La lluvia había empezado a empapar los vidrios exteriores. Inexplicable en aquella época del año. La falta de luz fue compensada por los sistemas y notó que el flujo de aire parecía más cálido, tal vez para compensar el frío que vino con la oscuridad.
Pensó en los niños de la India que se bañaban despreocupados en el Ganges y sintió pena por ellos. También se representó a los de la ciudad de Rosinha, vecina a Río de Janeiro, jugando al fútbol sin saber lo que sucedería. No podía permitir que sufrieran y no lo haría.
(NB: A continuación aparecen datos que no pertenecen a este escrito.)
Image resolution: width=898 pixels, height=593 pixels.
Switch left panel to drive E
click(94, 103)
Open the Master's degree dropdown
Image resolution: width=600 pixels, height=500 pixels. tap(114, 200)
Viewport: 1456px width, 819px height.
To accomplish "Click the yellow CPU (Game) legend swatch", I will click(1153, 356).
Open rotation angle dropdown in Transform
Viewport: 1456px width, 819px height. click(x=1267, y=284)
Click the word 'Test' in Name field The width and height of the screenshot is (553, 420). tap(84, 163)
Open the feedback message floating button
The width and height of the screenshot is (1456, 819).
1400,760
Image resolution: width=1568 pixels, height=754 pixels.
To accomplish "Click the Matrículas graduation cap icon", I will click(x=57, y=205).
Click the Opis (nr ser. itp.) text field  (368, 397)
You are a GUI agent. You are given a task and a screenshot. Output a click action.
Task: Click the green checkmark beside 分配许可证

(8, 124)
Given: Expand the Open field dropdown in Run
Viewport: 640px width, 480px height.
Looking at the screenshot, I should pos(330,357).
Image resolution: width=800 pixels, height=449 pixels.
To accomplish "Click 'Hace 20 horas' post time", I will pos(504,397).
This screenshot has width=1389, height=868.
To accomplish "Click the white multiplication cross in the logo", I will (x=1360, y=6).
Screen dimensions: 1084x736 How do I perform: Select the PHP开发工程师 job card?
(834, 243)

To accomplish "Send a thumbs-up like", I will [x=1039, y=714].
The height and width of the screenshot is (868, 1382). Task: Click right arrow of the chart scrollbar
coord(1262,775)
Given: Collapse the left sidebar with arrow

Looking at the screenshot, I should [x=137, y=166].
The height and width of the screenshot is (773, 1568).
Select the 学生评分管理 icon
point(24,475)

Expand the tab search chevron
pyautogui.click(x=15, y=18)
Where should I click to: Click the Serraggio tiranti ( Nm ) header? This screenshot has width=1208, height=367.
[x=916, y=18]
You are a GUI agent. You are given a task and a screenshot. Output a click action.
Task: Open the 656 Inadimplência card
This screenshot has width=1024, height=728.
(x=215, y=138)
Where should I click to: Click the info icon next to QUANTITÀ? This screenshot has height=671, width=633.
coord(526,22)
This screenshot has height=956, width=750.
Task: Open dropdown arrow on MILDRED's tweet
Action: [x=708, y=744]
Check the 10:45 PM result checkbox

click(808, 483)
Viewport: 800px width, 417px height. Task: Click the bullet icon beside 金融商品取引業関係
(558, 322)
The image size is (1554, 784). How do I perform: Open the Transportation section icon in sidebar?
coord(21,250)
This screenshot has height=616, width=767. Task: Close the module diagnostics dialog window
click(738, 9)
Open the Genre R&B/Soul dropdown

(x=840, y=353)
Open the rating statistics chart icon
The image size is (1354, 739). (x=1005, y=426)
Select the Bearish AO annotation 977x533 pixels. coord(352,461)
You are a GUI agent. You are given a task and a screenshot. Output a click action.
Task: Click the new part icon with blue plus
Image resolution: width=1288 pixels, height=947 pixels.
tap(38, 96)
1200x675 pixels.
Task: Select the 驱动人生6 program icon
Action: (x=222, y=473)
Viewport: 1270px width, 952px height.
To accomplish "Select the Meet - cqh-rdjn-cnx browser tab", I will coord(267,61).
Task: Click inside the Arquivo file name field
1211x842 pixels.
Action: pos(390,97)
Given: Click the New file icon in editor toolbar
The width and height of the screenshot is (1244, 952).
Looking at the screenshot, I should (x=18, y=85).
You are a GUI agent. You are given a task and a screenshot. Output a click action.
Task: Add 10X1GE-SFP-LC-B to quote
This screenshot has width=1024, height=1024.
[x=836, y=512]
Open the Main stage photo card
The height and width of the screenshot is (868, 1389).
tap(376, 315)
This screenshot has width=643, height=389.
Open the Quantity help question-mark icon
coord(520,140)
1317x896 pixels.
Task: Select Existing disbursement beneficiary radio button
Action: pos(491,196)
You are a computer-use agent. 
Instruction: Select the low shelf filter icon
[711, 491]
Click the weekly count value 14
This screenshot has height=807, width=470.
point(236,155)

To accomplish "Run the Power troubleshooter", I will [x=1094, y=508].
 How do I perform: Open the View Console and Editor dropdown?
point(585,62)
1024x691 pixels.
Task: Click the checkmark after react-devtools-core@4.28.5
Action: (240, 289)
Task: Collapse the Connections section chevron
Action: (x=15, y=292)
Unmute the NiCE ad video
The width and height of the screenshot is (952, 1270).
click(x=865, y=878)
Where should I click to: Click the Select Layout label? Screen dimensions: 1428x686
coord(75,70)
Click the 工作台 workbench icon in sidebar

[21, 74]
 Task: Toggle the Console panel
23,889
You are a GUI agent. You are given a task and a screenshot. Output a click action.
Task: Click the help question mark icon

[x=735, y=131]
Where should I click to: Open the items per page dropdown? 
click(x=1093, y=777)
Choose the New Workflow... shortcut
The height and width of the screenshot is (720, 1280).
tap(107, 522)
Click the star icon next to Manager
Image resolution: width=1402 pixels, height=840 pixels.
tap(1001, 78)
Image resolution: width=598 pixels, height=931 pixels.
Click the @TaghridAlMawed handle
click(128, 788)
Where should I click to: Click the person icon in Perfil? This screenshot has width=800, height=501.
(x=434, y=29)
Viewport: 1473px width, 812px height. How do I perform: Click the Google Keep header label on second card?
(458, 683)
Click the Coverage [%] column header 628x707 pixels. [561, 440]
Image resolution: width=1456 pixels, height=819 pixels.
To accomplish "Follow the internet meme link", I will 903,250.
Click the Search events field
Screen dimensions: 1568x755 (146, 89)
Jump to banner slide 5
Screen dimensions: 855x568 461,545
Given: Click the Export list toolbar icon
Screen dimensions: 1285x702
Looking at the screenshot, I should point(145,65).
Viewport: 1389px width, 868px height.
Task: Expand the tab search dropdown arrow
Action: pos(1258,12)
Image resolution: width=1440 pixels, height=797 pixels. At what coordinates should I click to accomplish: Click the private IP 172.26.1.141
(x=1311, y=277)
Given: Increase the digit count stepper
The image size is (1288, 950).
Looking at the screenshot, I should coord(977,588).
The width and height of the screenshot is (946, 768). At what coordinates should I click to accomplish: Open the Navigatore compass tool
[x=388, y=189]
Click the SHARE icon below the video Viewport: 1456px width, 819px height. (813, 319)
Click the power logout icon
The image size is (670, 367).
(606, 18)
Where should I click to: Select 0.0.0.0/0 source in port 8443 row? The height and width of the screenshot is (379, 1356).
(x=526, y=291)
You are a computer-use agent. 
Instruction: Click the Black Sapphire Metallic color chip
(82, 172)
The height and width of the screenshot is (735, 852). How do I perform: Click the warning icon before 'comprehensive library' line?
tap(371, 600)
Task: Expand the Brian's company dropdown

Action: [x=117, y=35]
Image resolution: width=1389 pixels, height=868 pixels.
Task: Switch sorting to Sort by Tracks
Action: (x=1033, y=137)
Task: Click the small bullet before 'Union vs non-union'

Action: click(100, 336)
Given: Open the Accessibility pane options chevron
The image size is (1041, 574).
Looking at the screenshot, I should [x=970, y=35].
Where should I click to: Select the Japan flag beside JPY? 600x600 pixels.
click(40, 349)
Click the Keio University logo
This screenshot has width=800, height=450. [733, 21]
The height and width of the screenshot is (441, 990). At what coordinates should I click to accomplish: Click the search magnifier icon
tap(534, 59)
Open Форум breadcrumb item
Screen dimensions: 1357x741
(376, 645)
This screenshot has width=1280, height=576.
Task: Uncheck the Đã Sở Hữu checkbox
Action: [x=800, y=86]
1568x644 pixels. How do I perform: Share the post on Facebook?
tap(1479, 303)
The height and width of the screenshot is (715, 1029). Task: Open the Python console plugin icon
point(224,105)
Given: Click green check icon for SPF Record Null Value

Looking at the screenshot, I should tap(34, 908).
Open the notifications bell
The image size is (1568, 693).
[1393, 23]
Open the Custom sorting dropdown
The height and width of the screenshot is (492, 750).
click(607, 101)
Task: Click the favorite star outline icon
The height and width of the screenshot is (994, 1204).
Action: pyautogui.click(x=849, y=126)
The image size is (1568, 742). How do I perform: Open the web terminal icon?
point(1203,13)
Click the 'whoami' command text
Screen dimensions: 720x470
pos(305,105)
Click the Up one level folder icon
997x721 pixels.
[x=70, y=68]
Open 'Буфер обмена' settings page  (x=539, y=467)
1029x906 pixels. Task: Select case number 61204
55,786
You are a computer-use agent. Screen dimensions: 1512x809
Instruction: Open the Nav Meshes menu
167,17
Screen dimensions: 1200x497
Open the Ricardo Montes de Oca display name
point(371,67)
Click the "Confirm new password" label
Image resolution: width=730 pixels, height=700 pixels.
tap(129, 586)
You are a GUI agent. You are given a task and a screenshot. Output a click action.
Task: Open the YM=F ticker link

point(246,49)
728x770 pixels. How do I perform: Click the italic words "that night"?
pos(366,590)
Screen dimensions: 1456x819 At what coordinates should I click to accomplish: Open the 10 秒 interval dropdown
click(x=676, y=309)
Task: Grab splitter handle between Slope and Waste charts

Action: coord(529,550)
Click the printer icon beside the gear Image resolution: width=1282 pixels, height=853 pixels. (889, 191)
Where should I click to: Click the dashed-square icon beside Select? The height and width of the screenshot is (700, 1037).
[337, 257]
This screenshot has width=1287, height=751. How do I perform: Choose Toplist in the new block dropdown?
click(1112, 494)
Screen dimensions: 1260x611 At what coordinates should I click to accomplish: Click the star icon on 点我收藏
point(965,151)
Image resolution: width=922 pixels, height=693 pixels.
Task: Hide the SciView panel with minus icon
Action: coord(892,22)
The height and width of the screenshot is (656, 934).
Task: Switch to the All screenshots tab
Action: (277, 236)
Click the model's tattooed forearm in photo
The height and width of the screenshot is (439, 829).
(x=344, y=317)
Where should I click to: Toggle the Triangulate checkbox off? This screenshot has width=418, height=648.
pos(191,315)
Mucha gente había perdido la capacidad de soportar el dolor. El no iba a ser el espectador ni responsable del recomienzo de esos padecimientos. Nadie podría culparlo por evitar lo que de otra forma sería irremediable.
Un relámpago iluminó toda la estancia y fue cegado por su resplandor.
Un llamado de su asistente lo hizo reaccionar.
-No estoy para nadie… por el resto del día.
-Pero señor Presidente… el representante de…
-No estoy para nadie.
Se acercó a su escritorio y tomó el maletín metálico. Lo abrió y contemplo lo que sería el destino inmediato de los hombres que orgullosamente él forjaría.
Introdujo las series de números: cuatro, cero, uno. Luego cero, cero, tres y finalmente dos, cero, cuatro. Con una sonrisa triunfal dio vueltas a la llave, presionando luego el botón rojo.
Alrededor del mundo todos los misiles atómicos fueron disparados.
Sin que fuera algo planeado, la primera bomba explotó en aquella isla. El fuego nuclear vaporizó los cristales que acababan de explotar junto al Presidente del mundo, cuyo último pensamiento fue que, por su causa, los niños de la India y de Brasil estaban dejando finalmente de sufrir.